Em 1935 as convulsões políticas em Espanha assustaram o regime da ditadura. Foram então organizados comícios anticomunistas, em várias cidades de Portugal e no dia 12 de Setembro foi a vez da cidade de Setúbal. Assim na Praça de Touros uma multidão compareceu numa “ordem e entusiamo inexcedível”. A organização foi da Legião Portuguesas e falaram, entre outros, um operário do Arsenal da Marinha e um jovem piloto-aviador, de nome Humberto Delgado, que criticou o comunista e elogiou Salazar. Aliás todos os discursos foram de teor anticomunista e com elogios à política de Salazar.
O PCP desenvolveu enorme actividade clandestina durante o governo da Ditadura e sempre esteve presente em todas as manifestações e greves organizadas contra a Ditadura. Para a sua organização tinha as chamadas “casas clandestinas” assim como algumas tipografias caseiras onde era composto e impresso o jornal Avante! num formato entre os actuais A5 e A4. Sabemos a localização de algumas dessas casas, em Setúbal, a partir dos anos 40 quando o PCP sofreu a uma grande reorganização. A primeira referência, de 1946, é de uma casa na Rua Manuel Livério, 37, na baixa da cidade. Nos anos 50 havia pelo menos uma casa, na Rua Rodrigues de Freitas, 11, em pleno Bairro Salgado. Nos anos 60, na Rua Jean Raymond, 20, no Bairro do Liceu, existiu outra casa clandestina do PCP. Finalmente, em 1974, temos a que foi a última casa clandestina do PCP em Setúbal, situada na Praça Machado dos Santos.
As tipografias do PCP eram sempre em duplicado ou mesmo em triplicado. Assim quando a PIDE, a polícia política da ditadura, descobria e encerrava uma tipografia logo na semana seguinte o Avante! continuava a ser composto e impresso numa das alternativas existentes. Em Setúbal, nos anos 60, havia duas tipografias. Uma na actual Avenida Jaime Cortesão, 14, no Bairro da Conceição e outra na mesma avenida, mais abaixo, no número 78.
Nos finais dos anos 60 outra tipografia foi iniciada num andar situado na Rua Frei António das Chagas, 53, em pleno Bairro de Montalvão.
Com o triunfo da revolução do 25 de Abril o PCP, ainda ano Verão de 1974, abriu o seu primeiro Centro de Trabalho em Setúbal num rés/chão situado na Avenida Dr. Manuel de Arriaga, 8.

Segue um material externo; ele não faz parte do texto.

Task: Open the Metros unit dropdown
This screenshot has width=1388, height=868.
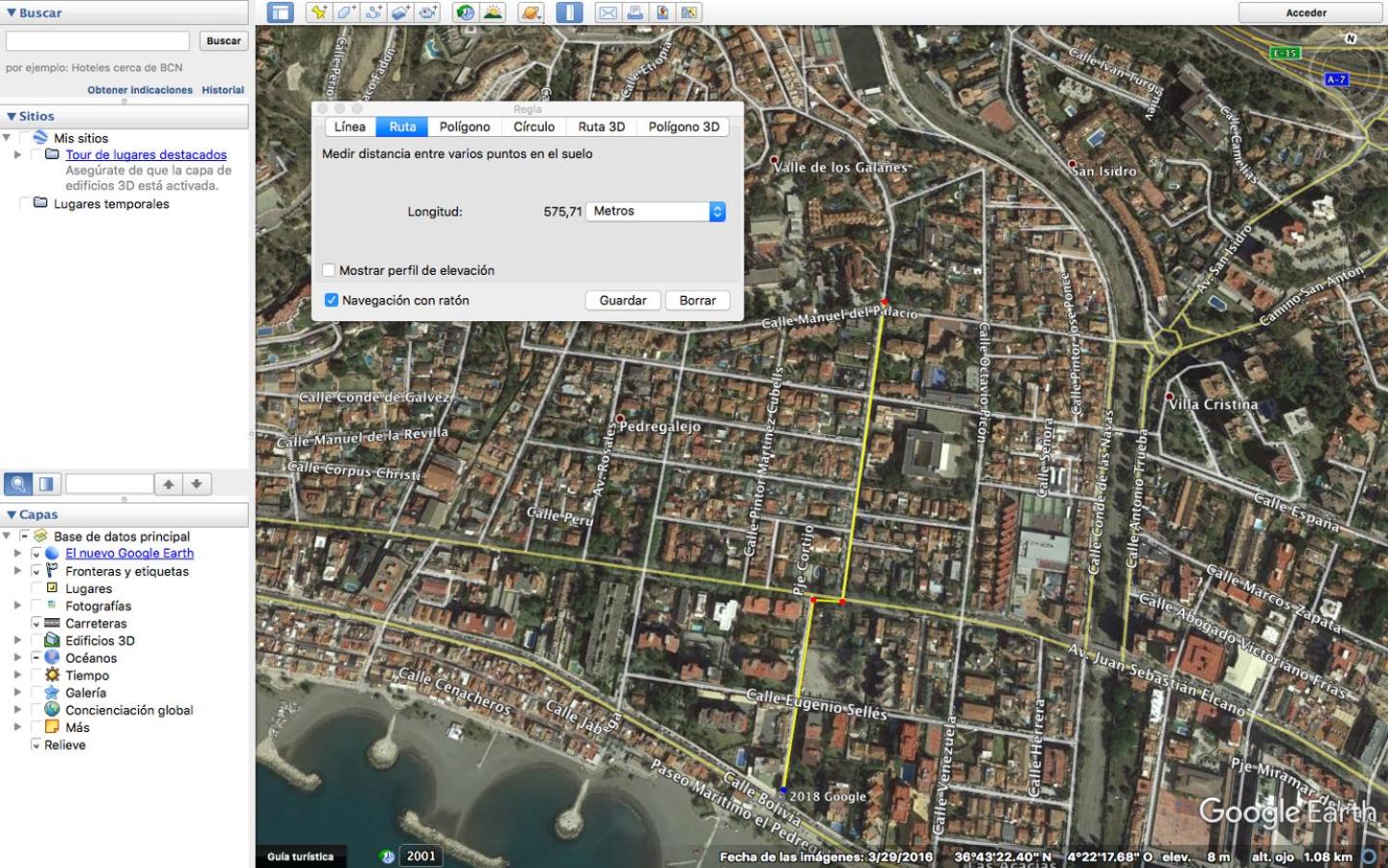Action: click(x=657, y=211)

Na mesma altura, nos finais de Junho, o PCP organizou, na Praça de Touros, o seu primeiro comício em Setúbal. A praça encheu-se completamente uma vez que vieram militantes e simpatizantes de todo o distrito. O orador principal foi o dirigente do PCP Octávio Pato .
No dia 7 de Março de 1975 o PPD, actual PPD-PSD, organizou um comício em Setúbal. Na continuação dos infelizes acontecimentos que se deram, posteriormente na cidade, vários partidos políticos de esquerda aproveitaram a ocasião para ocupar prédios devolutos, na baixa, para lá instalarem as suas sedes partidárias. O PCP acompanhou o movimento e ocupou uma vivenda situada na Avenida 5 de Outubro, N.º 35, perto do anterior Centro de Trabalho, mas com muito melhores condições. Anos depois, em 1992, esse edifício foi completamente reconstruído, numa arquitectura mista de modernidade e tradição que na época originou diversos apoios e críticas. O novo, e actual, Centro de Trabalho foi inaugurado em Janeiro de 1993.
Finalmente no dia 25 de Abril de 1975 realizaram-se as eleições para Assembleia Constituinte. No concelho de Setúbal havia 61.377 eleitores e verificou-se uma abstenção de apenas 7 %. Em Setúbal o PS ganhou com 48 % dos votos seguido pelo PCP com 26 % dos votos.
Muito ficou por dizer, mas com estes apontamentos cremos que demos uma contribuição para que os 100 anos do PCP em Portugal também tivessem algo a registar acerca de Setúbal.